Задачи
(A) Ответьте на вопросы по отрывку о демократически-социальной партии:
(i) Какие два лозунга стояли на знамени партии?
(ii) Кто назван главарями партии?
(iii) Какое требование партии встретило живой отголосок в пролетариате?
(B) Выведите без изменений фрагмент отрывка о демократически-социальной партии. Начните с места, где стоят слова «Прежде всего в», и остановитесь после слов «коммунистами, ни социалистами.».
(C) Допишите продолжение отрывка о демократически-социальной партии, начиная сразу после его последнего предложения.

Исходный отрывок
━━━

Прежде всего в демократически-социальной партии. С социализмом дело в ней обстояло довольно слабо, ибо она составилась из мелкобуржуазных и пролетарских элементов; лозунги, стоявшие на ее знамени, организация труда и право на труд были мелкобуржуазные утопии, которые нельзя было осуществить в капиталистическом обществе. В нем труд организован так, как этого требуют условия существования капиталистического общества, то есть в виде наемного труда; он необходимая предпосылка для капитала и уничтожится только с уничтожением капитализма. Точно так же обстоит дело с правом на труд. Оно может осуществиться только при общности владения орудиями производства, то есть путем уничтожения буржуазного общества, а главари партии, Луи Блан, Ледрю Ролен, Фердинанд Флокон, торжественно отказались подрубать корни буржуазного строя. Они не хотели быть ни коммунистами, ни социалистами.
Но при всей утопичности социальных целей этой партии она все же знаменовала собой решительный шаг вперед, благодаря тому что ступила на политический путь. Она заявила, что никакая социальная реформа не мыслима без политических реформ; завоевание политической власти единственный рычаг для спасения страдающих масс. Она требовала общего избирательного права, и это требование встретило живой отголосок в пролетариате; он устал от заговоров и мятежей и искал более действительного оружия для своей классовой борьбы.

━━━

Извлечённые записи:
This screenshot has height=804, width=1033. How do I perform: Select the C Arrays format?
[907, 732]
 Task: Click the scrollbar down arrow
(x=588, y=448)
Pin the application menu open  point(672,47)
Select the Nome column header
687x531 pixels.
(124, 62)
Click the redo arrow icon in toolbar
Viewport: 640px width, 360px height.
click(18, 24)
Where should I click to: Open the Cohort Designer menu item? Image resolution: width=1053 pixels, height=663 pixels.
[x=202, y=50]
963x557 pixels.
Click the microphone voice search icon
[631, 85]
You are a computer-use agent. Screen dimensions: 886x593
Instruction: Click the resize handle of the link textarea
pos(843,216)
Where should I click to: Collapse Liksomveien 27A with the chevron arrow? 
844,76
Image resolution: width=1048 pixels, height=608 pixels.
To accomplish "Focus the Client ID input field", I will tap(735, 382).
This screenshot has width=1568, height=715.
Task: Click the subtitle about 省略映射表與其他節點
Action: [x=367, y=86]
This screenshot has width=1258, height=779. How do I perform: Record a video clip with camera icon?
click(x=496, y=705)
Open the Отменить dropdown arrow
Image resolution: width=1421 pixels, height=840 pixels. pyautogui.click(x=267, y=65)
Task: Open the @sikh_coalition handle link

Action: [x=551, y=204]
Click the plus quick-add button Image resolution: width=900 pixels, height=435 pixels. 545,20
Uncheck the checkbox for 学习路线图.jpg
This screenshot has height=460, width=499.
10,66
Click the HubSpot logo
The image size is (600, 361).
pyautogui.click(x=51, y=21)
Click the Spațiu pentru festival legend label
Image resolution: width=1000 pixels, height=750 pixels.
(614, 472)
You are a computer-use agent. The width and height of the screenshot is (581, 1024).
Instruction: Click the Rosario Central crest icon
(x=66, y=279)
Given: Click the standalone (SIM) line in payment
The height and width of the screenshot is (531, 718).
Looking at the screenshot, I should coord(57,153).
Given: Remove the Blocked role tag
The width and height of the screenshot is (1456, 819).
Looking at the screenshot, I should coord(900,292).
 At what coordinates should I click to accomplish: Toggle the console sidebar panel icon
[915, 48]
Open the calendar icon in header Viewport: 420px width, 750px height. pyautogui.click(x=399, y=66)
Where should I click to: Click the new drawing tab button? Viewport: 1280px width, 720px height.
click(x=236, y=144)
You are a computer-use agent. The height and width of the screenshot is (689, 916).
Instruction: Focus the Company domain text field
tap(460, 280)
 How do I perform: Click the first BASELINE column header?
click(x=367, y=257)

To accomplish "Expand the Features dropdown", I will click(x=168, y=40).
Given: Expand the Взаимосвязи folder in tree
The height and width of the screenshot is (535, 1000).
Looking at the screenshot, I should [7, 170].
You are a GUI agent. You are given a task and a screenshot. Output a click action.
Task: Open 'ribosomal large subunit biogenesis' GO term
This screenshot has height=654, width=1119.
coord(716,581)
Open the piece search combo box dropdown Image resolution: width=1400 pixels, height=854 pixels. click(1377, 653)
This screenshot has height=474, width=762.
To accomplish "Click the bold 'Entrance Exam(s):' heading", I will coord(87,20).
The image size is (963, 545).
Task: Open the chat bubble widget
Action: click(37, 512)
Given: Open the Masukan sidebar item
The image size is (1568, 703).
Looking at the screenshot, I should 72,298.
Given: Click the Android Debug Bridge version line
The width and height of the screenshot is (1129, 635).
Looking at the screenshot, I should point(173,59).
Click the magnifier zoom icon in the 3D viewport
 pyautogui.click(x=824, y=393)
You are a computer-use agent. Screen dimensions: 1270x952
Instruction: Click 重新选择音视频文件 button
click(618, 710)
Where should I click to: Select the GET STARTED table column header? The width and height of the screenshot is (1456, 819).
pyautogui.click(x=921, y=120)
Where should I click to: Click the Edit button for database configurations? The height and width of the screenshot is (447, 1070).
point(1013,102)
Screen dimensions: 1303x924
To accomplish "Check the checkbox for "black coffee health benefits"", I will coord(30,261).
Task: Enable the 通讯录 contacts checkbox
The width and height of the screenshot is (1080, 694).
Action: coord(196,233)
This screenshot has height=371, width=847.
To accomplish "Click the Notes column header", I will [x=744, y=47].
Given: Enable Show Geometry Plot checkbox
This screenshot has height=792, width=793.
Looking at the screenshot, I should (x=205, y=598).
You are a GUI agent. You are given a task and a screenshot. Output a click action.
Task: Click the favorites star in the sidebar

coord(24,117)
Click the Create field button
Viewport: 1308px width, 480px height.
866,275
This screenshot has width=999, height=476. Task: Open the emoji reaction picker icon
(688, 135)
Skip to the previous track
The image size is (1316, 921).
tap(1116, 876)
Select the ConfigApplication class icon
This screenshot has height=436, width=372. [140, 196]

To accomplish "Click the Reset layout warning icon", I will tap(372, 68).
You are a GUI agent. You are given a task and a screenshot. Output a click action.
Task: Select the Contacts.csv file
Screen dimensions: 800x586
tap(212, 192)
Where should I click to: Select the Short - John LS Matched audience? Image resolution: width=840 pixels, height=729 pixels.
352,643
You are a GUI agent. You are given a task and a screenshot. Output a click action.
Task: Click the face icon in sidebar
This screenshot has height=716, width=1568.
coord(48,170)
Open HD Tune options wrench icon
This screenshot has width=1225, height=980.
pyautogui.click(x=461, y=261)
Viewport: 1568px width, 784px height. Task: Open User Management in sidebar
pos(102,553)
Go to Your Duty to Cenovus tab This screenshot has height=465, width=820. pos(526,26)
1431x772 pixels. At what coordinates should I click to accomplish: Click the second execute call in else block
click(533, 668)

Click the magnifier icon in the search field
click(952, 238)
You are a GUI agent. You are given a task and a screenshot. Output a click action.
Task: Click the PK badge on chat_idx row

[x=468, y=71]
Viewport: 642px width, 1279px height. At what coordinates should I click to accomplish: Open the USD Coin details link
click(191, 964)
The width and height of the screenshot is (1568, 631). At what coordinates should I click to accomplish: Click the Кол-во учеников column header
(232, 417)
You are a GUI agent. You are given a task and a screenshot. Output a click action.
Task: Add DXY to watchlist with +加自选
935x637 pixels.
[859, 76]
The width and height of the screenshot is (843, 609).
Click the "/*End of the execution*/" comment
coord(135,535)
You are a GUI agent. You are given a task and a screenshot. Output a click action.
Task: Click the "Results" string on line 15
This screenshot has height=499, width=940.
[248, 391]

━━━

Ответы по задачам
(A)
(i) Организация труда и право на труд.
(ii) Луи Блан, Ледрю Ролен и Фердинанд Флокон.
(iii) Требование общего избирательного права.

(B)
Прежде всего в демократически-социальной партии. С социализмом дело в ней обстояло довольно слабо, ибо она составилась из мелкобуржуазных и пролетарских элементов; лозунги, стоявшие на ее знамени, организация труда и право на труд были мелкобуржуазные утопии, которые нельзя было осуществить в капиталистическом обществе. В нем труд организован так, как этого требуют условия существования капиталистического общества, то есть в виде наемного труда; он необходимая предпосылка для капитала и уничтожится только с уничтожением капитализма. Точно так же обстоит дело с правом на труд. Оно может осуществиться только при общности владения орудиями производства, то есть путем уничтожения буржуазного общества, а главари партии, Луи Блан, Ледрю Ролен, Фердинанд Флокон, торжественно отказались подрубать корни буржуазного строя. Они не хотели быть ни коммунистами, ни социалистами.

(C)
Еще большие толпы объединились вокруг знамени рабочего коммунизма, поднятого Кабэ. Он был первоначально якобинцем, но путем литературы, главным образом под влиянием «Утопии» Томаса Мора, перешел к коммунизму. Он исповедовал коммунизм столь же открыто, как его отрицала социальная демократическая партия, но сходился с нею в том, что признавал политическую демократию необходимой переходной стадией. Благодаря этому «Путешествие в Икарию», в котором Кабэ пытался обрисовать общество будущего, сделалось несравненно популярнее гениальных фантазий Фурье о будущем, хотя в остальном книга Кабэ несравнима с ними при узости своих построений.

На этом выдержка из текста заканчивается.